Problem details:
Leaving out the pictures, transcribe all of the records faithfully.

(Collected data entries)

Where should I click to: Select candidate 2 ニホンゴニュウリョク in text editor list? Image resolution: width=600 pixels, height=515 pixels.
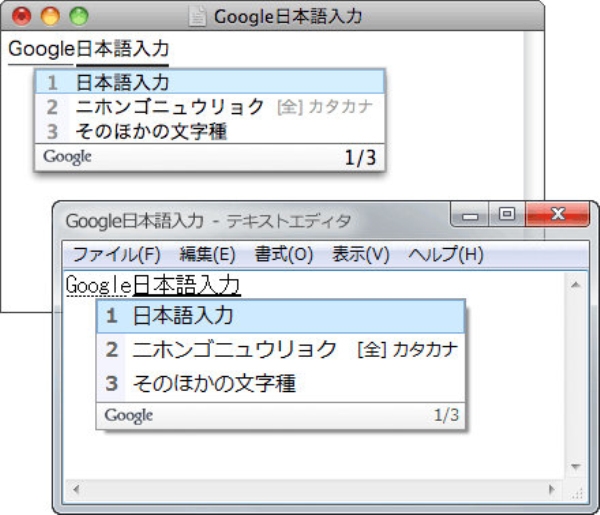(235, 350)
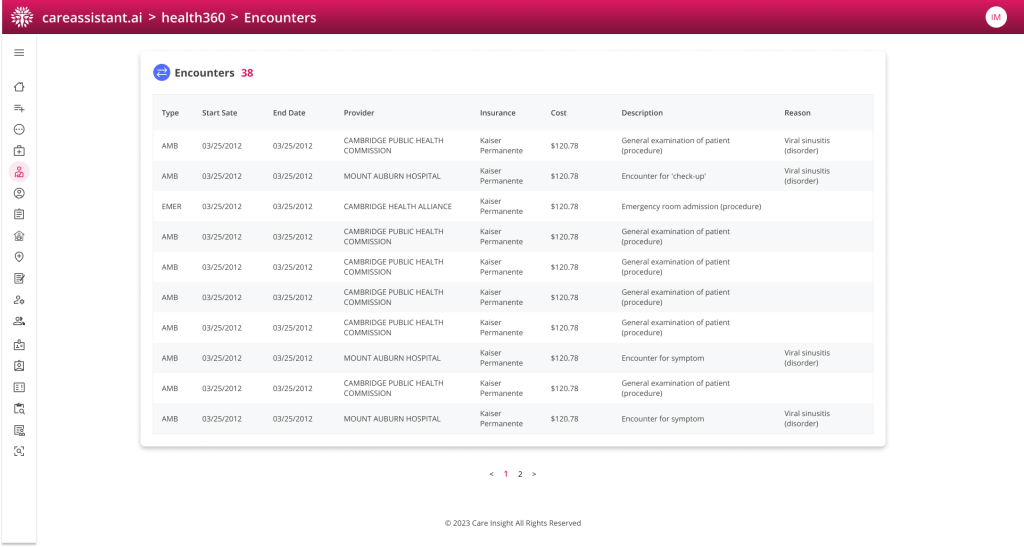Open the user settings gear sidebar icon
The width and height of the screenshot is (1024, 547).
(19, 300)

Exercise output:
Where should I click to: Select candidate 2 ニホンゴニュウリョク in text editor list? Image resolution: width=600 pixels, height=515 pixels.
(235, 350)
Open the user settings gear sidebar icon
The width and height of the screenshot is (1024, 547).
(19, 300)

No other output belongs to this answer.